Hi Hristiyan, Yes, Alexa stats are inaccurate. If you rank high, you have very good traffic, but anything below 20,000 only tells you that there isn't a flow of net savvy visitors. Here is Matt Cutts' thoughts on Alexa Traffic 2 years ago Its funny, because I do use a FireFox plugin with Alexa Rankings, and I was working on a client's project - and with just ME accessing the site many times a day to make changes to the site, I upped the rankings from the initial 26 mil to 6 mil within 2 weeks. Heh.



By: Hristiyan Hristov

Mon, 17 Nov 2008 01:00:21 +0000

Hmmm, i personally wouldn't take my chances, that is once Avira's Anti-Virus program pops up with a warning. Avira says: Contains recognition pattern of the DR/AlexaBar.N.207 dropper. Of course it's been configured for maximum sensitivity (better safe than sorry). I've also personally seen exactly how inaccurate Alexa's statistics actually are, that is, unless you're in the top 500 (very difficult to reach that one).



By: Paul

Wed, 23 Jan 2008 11:54:28 +0000

Thank you for the info sharing. I've read about this from other people's experience & personally have the same experience too. Its too common the toolbars actually bring out lot of problem to the users.



By: Ian L.

Thu, 20 Dec 2007 07:02:11 +0000

I have the same anti-virus software you have (avast) I would believe them before any toolbar! I have google toolbar and it never had a problems with it so I think any toolbar I try to install and that warning pops up, its not going on my computer! Would rather be safe than sorry!!!



By: SysOp

Fri, 02 Nov 2007 07:13:14 +0000

The Alexa toolbar monitors browsing habits in order to compile the Alexa stats. This type of "snooping" behavior is consider to be a malware trait and has gotten the toolbar flagged by most antivirus system.
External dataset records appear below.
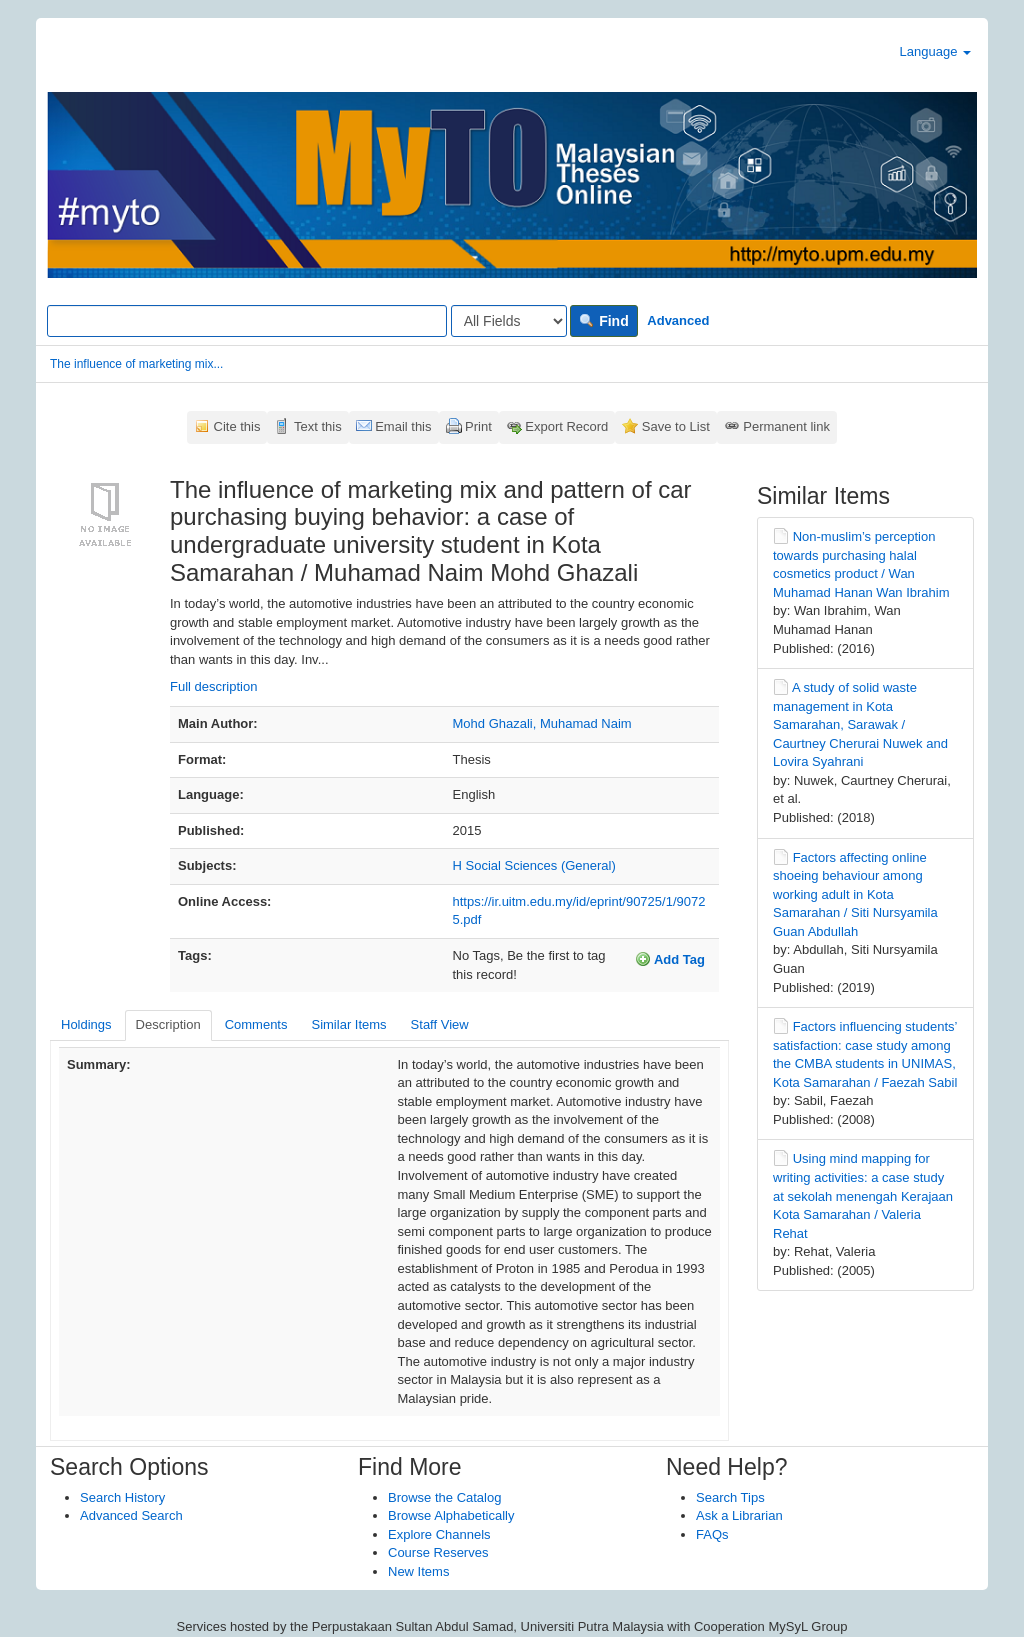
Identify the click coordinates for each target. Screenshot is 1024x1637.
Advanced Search (131, 1515)
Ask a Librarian (739, 1515)
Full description (213, 686)
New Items (418, 1571)
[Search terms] (247, 321)
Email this (403, 426)
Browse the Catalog (444, 1497)
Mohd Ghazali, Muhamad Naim (542, 723)
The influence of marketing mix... (136, 364)
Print (478, 426)
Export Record (566, 426)
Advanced (678, 320)
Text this (318, 426)
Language (935, 51)
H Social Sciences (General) (534, 865)
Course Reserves (438, 1552)
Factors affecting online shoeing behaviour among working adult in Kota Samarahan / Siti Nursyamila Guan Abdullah (855, 894)
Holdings (86, 1024)
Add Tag (670, 959)
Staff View (440, 1024)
Looking past a bit of spying, some frivolous network traffic, a few spare cpu cycles and a prime strip of browser real estate it's not all bad (or is it?). Typically each toolbar user's traffic is amplified by a very large factor to get a ballpark figure of traffic patterns, this presents the opportunity for a small group of users or a single user exploiting multiple accounts to significantly skewer the Alexa statistics. Another potential issue might be a malicious exploit that hooks into the relatively insecure local toolbar via javascript to elevate access permission beyond those normally granted to remote scripts. @ Kian Ann: AV scanners are a prime target for "smart" viruses trying to operate in stealth mode. Some taint the AV software while others have been known to disable and then mimic the user interface to provide a false sense of security. Rootkits take this a step further and go directly for the system kernel to hide their presence. Still, the most disturbing attack I've witnessed was an internet worm that gained entry to systems via Norton Anti-Virus's "LiveUpdate" service. Now there's irony for you.



By: Kian Ann

Mon, 26 Mar 2007 15:13:54 +0000

Heh John, use Firefox! :P



By: john

Mon, 26 Mar 2007 01:01:22 +0000

Thank Kian Ann, Me better uninstall tonight. :) John Tan http://www.JohnTanBlog.com



By: Kian Ann

Sat, 24 Mar 2007 01:14:20 +0000

Walter, you got a point. Maybe its the anti-virus scanner is behaving erratically. So ironic. Actually last time I have thought about this - can anti virus programs be infected by viruses? :P Mark, thanks! In that case Alexa becomes pretty useless huh? The rankings are not really representative and the toolbar uses spyware!